_Challenge_
Continue the patent text on plasma sources and RF antennas, starting right after its last sentence.

_Passage shown_

In some embodiments, the first, second, and third plasma sources and the RF antennas are arranged in a linear configuration. In some embodiments, the surface treatment unit further comprises a fourth plasma source; and a fourth RF antenna inductively coupled to the fourth plasma source, wherein the fourth RF antenna is configured to ignite a fourth plasma, and wherein the fourth plasma source is configured to supply the fourth plasma to a work-piece within the chamber, and wherein the first, second, third, and fourth plasma sources and the RF antennas are arranged in a rectangular configuration. In some embodiments, the surface treatment unit further comprises a fourth plasma source; a fourth RF antenna inductively coupled to the fourth plasma source, wherein the fourth RF antenna is configured to ignite a fourth plasma, and wherein the fourth plasma source is configured to supply the fourth plasma to a work-piece within the chamber; a fifth plasma source; and a fifth RF antenna inductively coupled to the fifth plasma source, wherein the fifth RF antenna is configured to ignite a fifth plasma, and wherein the fourth plasma source is configured to supply the fourth plasma to a work-piece within the chamber, and wherein the first, second, third, fourth, and fifth plasma sources and the RF antennas are arranged in a pentagon configuration.
In some embodiments, the surface treatment unit further comprises a sixth plasma source; and a sixth RF antenna inductively coupled to the sixth plasma source, wherein the sixth RF antenna is configured to ignite a sixth plasma, wherein the sixth plasma source is configured to supply the sixth plasma to a work-piece within the chamber, and wherein the sixth plasma source and the sixth RF antenna are positioned within the pentagon configuration.
According to an exemplary embodiment, a method of processing a work-piece comprises simultaneously igniting a first and a second plasma with a first RF antenna inductively coupled to a first plasma source within a chamber and a second RF antenna inductively coupled to a second plasma source of within the chamber; and processing a work-piece within the chamber with the plasma from the first and second plasma sources. In some embodiments, the first and the second RF antenna are connected in parallel. In some embodiments, the first and the second RF antenna are connected to the same RF power supply and RF match unit. In some embodiments, the method further comprises distributing a process gas substantially evenly to the first and second plasma sources.
These and other aspects and embodiments of the disclosure are illustrated and described below.

BRIEF DESCRIPTION OF THE DRAWINGS

The invention is described with reference to the following figures, which are presented for the purpose of illustration only and are not intended to be limiting.

In the Drawings:

FIG. 1 is a schematic representation of a surface treatment unit according to an illustrative embodiment.

FIGS. 2A, 2B, 2C, and 2D are schematic representations of RF antenna and plasma source configurations according to illustrative embodiments.

FIGS. 3A and 3B are representations of a gas distribution system according to an illustrative embodiment showing a side (FIG. 3A) and top (FIG. 3B) view.

FIGS. 4A, 4B, and 4C are representations of a gas distribution system according to an illustrative embodiment showing a side (FIG. 4A), top (FIG. 4B), and bottom (FIG. 4C) view.

_Data lines_

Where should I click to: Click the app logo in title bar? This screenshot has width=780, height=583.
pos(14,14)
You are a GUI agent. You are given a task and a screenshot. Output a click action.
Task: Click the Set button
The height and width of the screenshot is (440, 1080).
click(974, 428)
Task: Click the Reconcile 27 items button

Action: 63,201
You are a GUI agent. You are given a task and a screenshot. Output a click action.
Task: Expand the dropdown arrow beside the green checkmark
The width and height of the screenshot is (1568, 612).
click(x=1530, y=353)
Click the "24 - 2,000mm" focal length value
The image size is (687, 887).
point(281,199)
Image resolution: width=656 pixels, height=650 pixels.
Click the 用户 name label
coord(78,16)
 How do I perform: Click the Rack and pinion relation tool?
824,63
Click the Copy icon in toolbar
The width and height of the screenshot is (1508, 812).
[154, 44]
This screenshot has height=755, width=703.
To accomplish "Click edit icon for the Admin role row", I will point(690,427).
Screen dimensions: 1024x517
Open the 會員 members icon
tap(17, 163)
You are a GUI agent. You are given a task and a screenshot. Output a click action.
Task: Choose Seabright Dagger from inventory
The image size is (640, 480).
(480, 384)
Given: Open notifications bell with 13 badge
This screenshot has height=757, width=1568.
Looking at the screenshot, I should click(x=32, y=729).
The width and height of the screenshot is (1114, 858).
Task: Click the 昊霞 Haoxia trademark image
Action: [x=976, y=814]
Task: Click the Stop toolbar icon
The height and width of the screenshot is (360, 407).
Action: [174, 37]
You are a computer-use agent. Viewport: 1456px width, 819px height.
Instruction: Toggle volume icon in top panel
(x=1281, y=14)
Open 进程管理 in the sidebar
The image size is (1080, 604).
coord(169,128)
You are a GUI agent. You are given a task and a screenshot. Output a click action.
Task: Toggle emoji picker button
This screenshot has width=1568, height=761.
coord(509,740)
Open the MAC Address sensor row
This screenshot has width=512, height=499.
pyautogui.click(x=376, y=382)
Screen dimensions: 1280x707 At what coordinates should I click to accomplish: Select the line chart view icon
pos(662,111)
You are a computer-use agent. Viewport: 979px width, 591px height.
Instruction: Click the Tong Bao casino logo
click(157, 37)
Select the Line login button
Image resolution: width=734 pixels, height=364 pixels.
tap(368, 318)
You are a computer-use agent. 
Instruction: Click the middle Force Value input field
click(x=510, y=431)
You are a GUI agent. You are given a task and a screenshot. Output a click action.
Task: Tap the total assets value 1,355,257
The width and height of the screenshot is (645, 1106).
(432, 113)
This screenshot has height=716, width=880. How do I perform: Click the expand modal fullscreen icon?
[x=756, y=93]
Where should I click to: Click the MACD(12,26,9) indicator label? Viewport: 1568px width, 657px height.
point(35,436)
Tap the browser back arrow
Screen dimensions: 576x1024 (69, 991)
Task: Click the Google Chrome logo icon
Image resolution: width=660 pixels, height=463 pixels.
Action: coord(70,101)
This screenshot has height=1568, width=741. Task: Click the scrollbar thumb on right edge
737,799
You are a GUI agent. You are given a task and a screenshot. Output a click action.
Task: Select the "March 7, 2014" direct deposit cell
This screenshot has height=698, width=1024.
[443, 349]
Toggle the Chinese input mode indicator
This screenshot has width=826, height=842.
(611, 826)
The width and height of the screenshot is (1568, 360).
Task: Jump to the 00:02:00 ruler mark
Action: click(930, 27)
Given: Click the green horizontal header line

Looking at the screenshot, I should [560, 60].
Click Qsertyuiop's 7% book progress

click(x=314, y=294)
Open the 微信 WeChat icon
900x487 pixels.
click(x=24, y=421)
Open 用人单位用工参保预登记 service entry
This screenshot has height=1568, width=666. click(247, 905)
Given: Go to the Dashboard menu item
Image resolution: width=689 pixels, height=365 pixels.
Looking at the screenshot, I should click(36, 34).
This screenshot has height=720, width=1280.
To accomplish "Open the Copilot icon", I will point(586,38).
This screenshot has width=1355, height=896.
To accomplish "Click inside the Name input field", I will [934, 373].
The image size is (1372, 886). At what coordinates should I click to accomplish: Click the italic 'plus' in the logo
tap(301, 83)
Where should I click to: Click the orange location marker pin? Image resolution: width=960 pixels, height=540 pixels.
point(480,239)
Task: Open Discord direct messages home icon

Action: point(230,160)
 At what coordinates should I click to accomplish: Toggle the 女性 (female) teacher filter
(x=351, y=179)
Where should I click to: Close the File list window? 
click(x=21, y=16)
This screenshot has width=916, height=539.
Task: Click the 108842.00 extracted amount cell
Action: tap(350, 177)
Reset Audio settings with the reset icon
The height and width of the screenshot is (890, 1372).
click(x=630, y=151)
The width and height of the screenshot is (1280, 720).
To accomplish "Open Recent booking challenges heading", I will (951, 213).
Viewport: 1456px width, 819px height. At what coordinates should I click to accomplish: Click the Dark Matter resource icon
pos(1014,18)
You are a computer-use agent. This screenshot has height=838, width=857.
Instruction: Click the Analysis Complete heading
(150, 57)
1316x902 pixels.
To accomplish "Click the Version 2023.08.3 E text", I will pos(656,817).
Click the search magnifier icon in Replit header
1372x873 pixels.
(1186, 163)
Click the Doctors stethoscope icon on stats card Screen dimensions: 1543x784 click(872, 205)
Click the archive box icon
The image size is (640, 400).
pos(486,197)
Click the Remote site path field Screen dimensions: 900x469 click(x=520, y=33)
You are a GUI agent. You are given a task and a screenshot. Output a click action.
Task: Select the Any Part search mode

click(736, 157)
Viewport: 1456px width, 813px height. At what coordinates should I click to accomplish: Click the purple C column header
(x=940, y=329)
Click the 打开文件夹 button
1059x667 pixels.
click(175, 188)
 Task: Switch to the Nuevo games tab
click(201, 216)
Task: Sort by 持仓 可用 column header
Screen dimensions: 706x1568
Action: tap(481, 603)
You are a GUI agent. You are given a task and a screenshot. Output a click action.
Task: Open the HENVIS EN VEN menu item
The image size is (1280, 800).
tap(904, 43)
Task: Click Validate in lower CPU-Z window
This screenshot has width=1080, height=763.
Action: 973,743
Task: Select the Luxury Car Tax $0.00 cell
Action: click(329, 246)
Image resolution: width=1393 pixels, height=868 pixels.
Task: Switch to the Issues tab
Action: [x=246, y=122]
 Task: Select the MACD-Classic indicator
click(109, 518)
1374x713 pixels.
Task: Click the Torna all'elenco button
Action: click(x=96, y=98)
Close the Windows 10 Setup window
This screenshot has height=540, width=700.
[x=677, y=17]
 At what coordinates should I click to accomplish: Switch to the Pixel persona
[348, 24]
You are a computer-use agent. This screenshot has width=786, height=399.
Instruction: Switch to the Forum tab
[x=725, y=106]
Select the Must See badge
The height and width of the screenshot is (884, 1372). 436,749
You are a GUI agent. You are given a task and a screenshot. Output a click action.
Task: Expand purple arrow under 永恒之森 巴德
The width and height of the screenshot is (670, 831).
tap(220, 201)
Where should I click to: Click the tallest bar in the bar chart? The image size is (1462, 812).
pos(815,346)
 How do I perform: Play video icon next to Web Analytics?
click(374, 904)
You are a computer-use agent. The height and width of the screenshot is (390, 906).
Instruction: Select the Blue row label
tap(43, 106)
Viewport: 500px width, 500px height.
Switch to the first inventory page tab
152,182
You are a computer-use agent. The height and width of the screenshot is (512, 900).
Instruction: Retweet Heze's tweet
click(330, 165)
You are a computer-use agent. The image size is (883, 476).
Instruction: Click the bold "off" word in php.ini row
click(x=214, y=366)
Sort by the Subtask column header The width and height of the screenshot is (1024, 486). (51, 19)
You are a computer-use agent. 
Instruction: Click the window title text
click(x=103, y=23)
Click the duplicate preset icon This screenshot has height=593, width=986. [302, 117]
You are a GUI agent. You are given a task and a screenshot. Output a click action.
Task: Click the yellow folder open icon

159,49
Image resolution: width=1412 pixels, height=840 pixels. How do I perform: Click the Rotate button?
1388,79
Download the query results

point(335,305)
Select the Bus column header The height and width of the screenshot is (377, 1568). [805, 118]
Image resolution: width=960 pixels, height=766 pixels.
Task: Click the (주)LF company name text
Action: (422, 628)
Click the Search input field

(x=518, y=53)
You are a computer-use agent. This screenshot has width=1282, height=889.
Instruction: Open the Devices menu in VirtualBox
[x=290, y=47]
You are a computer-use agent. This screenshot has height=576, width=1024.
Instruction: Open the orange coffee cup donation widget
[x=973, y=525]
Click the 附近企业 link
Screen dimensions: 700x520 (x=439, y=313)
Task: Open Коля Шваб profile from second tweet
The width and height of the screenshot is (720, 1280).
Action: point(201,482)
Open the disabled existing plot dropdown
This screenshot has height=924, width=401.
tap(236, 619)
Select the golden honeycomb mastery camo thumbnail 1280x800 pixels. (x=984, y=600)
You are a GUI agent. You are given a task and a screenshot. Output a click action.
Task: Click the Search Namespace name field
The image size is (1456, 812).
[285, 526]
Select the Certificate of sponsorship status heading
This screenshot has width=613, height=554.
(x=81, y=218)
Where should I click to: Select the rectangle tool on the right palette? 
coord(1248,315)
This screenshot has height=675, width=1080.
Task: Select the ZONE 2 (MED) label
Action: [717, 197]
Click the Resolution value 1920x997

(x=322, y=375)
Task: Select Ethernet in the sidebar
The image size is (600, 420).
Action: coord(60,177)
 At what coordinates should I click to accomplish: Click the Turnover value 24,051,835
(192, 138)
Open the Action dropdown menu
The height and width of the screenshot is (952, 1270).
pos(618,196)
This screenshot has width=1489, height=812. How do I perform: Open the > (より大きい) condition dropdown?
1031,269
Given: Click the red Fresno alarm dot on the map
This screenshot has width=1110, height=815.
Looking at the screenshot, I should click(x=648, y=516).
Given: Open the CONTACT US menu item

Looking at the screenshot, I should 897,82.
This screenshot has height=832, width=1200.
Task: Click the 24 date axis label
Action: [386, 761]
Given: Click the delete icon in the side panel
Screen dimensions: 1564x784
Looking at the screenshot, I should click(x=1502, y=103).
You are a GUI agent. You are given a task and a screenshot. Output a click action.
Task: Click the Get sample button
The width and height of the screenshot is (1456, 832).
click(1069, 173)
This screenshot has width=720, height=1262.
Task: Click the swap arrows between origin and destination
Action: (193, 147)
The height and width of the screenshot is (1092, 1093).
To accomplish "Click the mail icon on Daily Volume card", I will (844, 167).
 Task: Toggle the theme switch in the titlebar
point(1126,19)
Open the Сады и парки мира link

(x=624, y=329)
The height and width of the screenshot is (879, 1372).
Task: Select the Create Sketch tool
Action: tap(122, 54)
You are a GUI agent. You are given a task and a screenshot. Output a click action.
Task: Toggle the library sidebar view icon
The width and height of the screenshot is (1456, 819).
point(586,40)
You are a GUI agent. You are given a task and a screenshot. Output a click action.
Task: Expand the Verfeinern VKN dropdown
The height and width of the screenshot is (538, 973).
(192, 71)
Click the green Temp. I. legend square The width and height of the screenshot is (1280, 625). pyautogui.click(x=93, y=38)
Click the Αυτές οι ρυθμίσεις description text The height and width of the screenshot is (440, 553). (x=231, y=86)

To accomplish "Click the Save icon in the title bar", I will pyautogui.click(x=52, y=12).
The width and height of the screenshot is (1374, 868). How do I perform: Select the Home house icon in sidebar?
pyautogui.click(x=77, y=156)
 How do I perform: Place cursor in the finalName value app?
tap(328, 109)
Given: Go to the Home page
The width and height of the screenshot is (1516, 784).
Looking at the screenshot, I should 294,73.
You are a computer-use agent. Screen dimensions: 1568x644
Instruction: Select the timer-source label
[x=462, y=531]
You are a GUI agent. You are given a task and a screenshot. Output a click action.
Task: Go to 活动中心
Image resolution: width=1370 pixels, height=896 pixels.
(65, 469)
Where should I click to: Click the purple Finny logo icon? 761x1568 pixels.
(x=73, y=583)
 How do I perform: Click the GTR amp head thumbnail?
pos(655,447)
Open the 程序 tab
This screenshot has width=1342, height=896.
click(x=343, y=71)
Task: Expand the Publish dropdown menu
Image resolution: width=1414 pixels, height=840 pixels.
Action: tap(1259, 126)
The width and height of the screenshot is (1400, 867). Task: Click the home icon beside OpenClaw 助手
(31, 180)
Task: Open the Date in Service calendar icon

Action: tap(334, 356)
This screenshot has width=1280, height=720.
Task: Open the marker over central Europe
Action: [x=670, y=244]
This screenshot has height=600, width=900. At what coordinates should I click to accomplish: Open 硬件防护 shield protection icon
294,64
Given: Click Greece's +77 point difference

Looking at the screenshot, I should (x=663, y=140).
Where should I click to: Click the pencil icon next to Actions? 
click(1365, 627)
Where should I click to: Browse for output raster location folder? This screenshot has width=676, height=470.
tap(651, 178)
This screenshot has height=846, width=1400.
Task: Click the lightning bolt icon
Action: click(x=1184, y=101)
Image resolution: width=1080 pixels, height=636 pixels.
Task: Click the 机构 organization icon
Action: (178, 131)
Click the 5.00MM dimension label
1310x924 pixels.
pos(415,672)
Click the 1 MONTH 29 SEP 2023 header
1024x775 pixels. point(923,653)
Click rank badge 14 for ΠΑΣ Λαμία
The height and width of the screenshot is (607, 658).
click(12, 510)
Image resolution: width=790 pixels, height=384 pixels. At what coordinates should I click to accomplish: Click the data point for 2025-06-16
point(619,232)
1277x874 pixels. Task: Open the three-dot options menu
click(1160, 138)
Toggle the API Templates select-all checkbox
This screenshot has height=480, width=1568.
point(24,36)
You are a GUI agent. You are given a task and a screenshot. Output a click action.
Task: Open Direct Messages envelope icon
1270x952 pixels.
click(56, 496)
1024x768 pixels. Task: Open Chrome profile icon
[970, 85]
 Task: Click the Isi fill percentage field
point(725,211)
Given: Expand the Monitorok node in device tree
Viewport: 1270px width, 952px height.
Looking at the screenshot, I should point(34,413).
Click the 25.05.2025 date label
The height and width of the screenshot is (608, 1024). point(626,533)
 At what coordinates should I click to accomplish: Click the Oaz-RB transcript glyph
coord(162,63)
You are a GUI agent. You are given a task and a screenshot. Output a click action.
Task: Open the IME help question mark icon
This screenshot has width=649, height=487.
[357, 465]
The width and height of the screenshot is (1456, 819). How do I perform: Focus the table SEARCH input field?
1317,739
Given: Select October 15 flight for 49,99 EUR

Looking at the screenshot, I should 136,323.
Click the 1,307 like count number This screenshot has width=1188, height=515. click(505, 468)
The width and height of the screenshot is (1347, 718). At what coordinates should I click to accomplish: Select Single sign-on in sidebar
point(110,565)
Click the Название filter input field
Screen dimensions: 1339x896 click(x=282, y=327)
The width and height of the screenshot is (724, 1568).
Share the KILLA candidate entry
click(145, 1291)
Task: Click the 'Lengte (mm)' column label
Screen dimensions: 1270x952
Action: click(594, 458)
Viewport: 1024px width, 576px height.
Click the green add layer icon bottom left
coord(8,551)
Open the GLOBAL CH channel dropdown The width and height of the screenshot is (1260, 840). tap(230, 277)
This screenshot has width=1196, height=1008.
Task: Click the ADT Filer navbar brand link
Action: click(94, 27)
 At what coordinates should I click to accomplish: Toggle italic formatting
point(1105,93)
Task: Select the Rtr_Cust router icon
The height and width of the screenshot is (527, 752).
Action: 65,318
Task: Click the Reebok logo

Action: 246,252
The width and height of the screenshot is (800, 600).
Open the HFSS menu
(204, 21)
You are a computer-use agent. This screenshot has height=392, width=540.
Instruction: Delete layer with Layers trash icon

_Exercise output_
DETAILED DESCRIPTION OF ILLUSTRATIVE EMBODIMENTS

FIG. 1 is a schematic representation of a surface treatment unit 100 according to an illustrative embodiment. The surface treatment unit 100 includes one or more plasma sources 101, one or more RF antennas 102, and one or more RF units 103. The RF units 103 include one or more RF power supplies 103 a (not shown) and RF match units 103 b (not shown). The plasma sources 101 are inductively coupled to the RF antennas 102, which are connected to the RF power supply 103 a and match unit 103 b via one or more connectors 104. The surface treatment unit 100 further includes one or more chambers 105 that can contain one or more work-pieces 106. The surface treatment unit 100 can additionally include one or more downstream process gas inlets (not shown), one or more downstream injection gas ports (not shown), one or more process gas ports (not shown), one or more cooling supply ports (not shown), and one or more cooling return ports (not shown). In some embodiments, the main plasma is generated in plasma sources 101 such as glass tubes where electron/ion temperatures are relative high. The downstream injection gas ports can be used to avoid over-dissociation and/or chemical reactions between process gas and plasma sources 101.
In some embodiments, the surface treatment unit 100 creates an RF plasma using one or more plasma sources 101. For example, the surface treatment unit 100 can create an RF plasma using three plasma sources 101 as illustrated in the illustrative embodiment of FIG. 1. The surface treatment unit 100 distributes process gas to the plasma sources 101 by an equal/balanced gas distribution channels for equal gas delivery to multiple glass tubes. The RF antennas 102 powered by the RF power supply 103 a and controlled by the RF match unit 103 b ignite the gas to generate a plasma. The plasma flows from the plasma sources 101 onto the work-piece 106 to process the work-piece. For example, the plasma can be used to process a wafer to remove photoresist. Additionally, for example, the plasma can be used to treat the surface of a metal work-piece to oxidize the surface. In some embodiments, the plasma dissolves/dissociates reactive gases, such as O₂gas into O, O* (excited oxygen atom) for better reacting with work-pieces. The use of multiple plasma sources 101 can provide more dissolved/excited reaction species to more efficiently treat larger work-pieces.
In some embodiments, the plasma sources 101 are glass tubes. In some embodiments, the use of multiple plasma sources 101 can be advantageous. For example, using multiple plasma sources 101 can increase plasma generation efficiency. This is because plasma in each plasma source 101 can be saturated when input power increased a certain level. The use of multiple plasma sources 101 allows more input power delivering to the plasma sources 101. Additionally, the use of multiple plasma sources 101 can help to improve process uniformity on work-pieces.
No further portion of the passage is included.